J’ai un parcours non-linéaire: après un bac S, j’ai fait une année de prépa Lettres, une licence d’Histoire et un cursus de chant lyrique au conservatoire. À côté de cela j’ai fait un certain nombre de “petits boulots” alimentaires: animation, service en restauration, ménages… Étant bonne élève j’ai tenté beaucoup de choses au gré de mes envies et de mes capacités sans jamais trop me poser pour chercher ce que je voulais vraiment. J’ai fini par le faire l’année qui vient de s’écouler: je faisais des ménages et du sport, rien de plus. Cela m’a permis de prendre du temps pour faire un bilan personnel et trouver une branche qui m’intéresse, qui n’est pas un secteur en crise (comme le monde du spectacle).Le confinement m’a permis de m’initier brièvement au code et j’ai accroché. 

 

Pourquoi souhaites-tu coder?

Je cherchais une carrière dans laquelle je me sentirais bien, un métier où je ne m’ennuierai pas. J’ai toujours été plutôt intéressée par l’informatique, je “bidouillais” pas mal mon pc et mes appareils électroniques (jailbreak d’ipod touch, installation d’une partition linux…) étant ado mais je n’avais jamais touché au code. En novembre dernier une cliente m’avait parlé de sa reconversion dans le développement logiciel, ça m’a tout de suite interpellée: “pourquoi pas moi?!”. Après avoir un peu tester les bases du code en autodidacte, j’étais encore plus intéressée et plus précisément par le développement web.
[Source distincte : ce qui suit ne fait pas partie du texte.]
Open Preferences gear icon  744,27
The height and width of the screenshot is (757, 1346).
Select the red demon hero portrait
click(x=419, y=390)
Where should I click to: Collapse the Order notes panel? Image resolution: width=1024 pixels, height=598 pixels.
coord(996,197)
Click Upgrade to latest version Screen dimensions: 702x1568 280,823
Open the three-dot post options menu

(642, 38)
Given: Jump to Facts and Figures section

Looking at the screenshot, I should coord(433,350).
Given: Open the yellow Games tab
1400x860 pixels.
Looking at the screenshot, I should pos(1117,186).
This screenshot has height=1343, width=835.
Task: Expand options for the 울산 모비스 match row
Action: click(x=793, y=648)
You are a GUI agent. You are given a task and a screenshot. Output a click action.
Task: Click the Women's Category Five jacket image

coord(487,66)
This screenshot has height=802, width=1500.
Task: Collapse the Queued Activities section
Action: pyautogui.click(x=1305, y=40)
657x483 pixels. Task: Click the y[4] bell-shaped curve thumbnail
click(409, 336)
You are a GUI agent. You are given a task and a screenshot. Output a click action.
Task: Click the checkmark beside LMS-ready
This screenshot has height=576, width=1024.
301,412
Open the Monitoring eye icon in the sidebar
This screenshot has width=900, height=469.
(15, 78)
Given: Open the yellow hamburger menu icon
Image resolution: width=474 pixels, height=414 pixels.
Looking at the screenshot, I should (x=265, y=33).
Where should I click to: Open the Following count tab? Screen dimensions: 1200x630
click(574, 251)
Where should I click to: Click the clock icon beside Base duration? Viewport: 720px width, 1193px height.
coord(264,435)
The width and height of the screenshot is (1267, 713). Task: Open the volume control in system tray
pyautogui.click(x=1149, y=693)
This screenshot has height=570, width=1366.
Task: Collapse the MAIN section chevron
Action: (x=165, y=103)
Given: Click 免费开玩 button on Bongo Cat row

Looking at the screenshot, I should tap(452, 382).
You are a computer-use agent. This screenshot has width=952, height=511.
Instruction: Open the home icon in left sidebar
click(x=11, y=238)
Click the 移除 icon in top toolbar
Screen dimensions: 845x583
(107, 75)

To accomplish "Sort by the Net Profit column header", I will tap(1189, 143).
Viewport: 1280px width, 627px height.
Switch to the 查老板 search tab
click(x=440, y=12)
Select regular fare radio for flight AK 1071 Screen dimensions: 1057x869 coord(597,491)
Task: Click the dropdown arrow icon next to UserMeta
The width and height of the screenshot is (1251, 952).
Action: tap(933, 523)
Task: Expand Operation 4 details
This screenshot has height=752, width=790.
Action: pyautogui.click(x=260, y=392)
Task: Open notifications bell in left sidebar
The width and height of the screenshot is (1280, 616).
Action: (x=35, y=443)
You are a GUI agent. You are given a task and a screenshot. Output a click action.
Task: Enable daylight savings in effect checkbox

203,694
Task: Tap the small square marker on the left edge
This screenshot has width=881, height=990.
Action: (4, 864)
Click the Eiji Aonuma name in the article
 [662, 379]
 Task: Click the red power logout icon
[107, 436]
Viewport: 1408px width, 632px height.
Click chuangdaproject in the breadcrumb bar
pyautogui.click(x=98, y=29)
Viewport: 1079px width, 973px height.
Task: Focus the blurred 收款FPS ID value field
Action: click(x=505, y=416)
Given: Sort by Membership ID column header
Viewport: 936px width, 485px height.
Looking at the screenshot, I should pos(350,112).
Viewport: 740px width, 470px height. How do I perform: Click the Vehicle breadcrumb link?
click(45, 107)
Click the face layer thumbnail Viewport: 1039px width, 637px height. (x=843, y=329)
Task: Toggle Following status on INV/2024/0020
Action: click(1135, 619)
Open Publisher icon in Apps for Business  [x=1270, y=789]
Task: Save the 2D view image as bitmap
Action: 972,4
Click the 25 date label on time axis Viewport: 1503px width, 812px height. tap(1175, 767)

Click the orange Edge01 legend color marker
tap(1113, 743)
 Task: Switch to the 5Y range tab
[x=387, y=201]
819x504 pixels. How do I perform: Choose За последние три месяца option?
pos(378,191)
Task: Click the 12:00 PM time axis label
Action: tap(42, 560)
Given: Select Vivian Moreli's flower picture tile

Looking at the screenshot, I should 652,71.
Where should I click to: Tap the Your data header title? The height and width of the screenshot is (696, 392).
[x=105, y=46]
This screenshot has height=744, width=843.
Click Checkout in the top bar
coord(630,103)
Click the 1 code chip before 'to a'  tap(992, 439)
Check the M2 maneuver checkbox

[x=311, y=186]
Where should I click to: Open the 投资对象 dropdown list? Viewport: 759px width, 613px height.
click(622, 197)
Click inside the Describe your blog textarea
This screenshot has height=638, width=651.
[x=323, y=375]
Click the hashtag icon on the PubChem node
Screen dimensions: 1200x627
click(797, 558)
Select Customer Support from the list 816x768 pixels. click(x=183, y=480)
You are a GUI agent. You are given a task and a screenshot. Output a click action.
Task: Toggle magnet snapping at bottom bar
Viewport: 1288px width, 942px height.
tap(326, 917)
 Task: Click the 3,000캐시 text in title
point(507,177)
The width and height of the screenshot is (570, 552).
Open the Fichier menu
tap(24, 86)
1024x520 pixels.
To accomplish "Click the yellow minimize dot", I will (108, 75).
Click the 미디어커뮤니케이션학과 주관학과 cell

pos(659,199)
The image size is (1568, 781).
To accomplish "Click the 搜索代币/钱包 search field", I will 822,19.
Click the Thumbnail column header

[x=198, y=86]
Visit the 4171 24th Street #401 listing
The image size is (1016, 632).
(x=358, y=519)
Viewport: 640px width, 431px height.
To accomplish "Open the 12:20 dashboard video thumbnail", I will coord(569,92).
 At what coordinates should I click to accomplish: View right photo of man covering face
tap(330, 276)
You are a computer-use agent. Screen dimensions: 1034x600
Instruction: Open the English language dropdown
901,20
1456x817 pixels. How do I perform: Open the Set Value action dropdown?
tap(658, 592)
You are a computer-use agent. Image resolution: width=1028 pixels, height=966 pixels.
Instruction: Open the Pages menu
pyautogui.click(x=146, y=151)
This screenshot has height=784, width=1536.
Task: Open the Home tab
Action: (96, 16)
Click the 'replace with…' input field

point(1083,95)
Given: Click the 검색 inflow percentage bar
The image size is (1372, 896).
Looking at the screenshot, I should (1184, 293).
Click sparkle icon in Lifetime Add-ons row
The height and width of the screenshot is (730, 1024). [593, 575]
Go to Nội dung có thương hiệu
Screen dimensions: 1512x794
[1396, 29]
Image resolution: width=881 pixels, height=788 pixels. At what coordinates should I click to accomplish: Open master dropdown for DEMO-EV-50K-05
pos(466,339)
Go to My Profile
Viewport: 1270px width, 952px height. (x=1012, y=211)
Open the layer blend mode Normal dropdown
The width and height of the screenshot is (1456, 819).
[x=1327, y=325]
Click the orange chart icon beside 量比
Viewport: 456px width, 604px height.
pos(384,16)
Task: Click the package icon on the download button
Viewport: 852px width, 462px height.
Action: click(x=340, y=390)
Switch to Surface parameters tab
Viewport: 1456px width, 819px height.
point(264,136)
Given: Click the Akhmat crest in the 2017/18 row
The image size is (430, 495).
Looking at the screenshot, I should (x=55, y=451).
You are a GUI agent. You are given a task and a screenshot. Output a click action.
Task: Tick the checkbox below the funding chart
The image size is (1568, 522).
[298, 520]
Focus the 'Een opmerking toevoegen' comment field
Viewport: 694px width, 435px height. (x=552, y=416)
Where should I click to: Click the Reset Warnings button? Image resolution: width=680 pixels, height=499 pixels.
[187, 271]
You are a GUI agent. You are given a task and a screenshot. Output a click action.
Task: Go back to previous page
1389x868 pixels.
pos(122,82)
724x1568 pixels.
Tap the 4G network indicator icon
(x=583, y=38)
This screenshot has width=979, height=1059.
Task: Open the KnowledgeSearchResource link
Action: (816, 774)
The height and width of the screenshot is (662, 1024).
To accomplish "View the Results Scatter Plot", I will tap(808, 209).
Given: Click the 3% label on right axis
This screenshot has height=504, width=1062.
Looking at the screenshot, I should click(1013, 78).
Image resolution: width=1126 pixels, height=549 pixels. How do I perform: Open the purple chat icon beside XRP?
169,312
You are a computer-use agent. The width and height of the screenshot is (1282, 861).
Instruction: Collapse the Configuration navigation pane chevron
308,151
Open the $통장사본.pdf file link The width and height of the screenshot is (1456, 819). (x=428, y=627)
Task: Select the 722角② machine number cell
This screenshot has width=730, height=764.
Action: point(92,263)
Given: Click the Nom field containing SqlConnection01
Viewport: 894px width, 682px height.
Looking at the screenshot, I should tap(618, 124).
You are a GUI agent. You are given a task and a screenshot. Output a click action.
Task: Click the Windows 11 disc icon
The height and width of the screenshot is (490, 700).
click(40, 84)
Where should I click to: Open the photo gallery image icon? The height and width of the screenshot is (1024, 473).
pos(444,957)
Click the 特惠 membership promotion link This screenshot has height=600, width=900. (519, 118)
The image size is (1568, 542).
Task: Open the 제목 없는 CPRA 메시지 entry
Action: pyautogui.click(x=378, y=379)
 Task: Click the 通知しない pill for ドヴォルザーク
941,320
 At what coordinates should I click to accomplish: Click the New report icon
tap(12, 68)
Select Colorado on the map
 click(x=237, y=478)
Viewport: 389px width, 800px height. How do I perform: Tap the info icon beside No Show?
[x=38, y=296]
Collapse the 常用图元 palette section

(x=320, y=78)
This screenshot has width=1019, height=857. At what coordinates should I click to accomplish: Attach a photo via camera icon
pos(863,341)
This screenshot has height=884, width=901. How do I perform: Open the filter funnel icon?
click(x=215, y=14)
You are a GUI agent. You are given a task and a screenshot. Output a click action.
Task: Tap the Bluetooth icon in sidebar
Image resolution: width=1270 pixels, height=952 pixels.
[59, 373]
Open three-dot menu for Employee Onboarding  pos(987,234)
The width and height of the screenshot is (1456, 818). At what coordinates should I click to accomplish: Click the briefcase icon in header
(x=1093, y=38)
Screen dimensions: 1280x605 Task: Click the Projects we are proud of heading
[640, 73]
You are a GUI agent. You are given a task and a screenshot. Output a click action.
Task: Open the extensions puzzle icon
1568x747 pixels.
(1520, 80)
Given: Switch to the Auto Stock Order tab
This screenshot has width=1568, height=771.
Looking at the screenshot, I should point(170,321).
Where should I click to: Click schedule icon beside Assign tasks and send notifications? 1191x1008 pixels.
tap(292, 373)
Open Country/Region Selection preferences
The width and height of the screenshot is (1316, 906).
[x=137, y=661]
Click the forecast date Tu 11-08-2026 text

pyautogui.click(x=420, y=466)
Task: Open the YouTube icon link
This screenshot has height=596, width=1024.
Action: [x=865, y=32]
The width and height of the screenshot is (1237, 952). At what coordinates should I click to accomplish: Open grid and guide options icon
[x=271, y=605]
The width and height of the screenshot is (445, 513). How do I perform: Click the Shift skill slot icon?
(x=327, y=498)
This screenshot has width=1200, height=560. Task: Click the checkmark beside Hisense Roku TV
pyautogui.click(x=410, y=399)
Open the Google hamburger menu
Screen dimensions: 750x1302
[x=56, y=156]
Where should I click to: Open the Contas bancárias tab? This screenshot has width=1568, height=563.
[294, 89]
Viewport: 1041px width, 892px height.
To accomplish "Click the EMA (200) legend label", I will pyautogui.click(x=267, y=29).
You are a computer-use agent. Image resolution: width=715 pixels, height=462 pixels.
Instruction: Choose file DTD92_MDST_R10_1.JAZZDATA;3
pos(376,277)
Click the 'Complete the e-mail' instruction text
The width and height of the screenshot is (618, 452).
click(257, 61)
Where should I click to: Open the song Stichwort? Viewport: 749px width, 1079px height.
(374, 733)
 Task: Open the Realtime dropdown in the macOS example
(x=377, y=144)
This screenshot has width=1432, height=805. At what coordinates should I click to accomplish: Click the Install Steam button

Qui plus est je pense qu’il y a des enjeux très intéressant dans le code. C’est un milieu en perpétuelle évolution qui va, comme tous les autres secteurs, devoir s’adapter aux enjeux écologiques actuels. Participer à cette “greenification” du numérique par mon futur travail m'intéresse énormément.

 

Pourquoi avoir choisi Simplon.co?

A partir du moment où j’ai décidé de me former dans le développement Web, j’ai cherché les formations possibles. On ne va pas se mentir, il y en a beaucoup et de tous types. Ce qui m’a fait aller vers Simplon c’est tout d’abord la possibilité d’avoir une formation en présentiel, la totale formation à distance me faisait peur. Je vais être honnête, le fait que les coûts de formation soient intégralement pris en charge est également très attractif. Mais l’argument décisif dans mon choix de Simplon c’est sa philosophie: accepter les gens sur leur potentiel, encourager la diversité, encourager la prise en main de sa formation par l’apprenant… Simplon prône et applique des valeurs qui me paraissent primordiales mais qui ne sont pas toujours évidentes pour tous les organismes. J’ai également été séduite par le principe de ma formation: une formation 100 % féminine. Même si cela sonne un peu discrimination positive, je ne pense pas que ce soit un mal. Le numérique est un milieu encore essentiellement masculin alors que les femmes ont aidé à le construire, il me paraît important de le féminiser: de la diversité naît l’innovation. Qui plus est mon esprit “girl power” apprécie fortement de se dire que je suis dans une promo de “bad ass girl” qui ont tout autant l’intelligence et les capacités que des hommes. We can do it girls!

 

Si tu pouvais inviter 3 personnes célèbres à dîner, qui inviterais-tu?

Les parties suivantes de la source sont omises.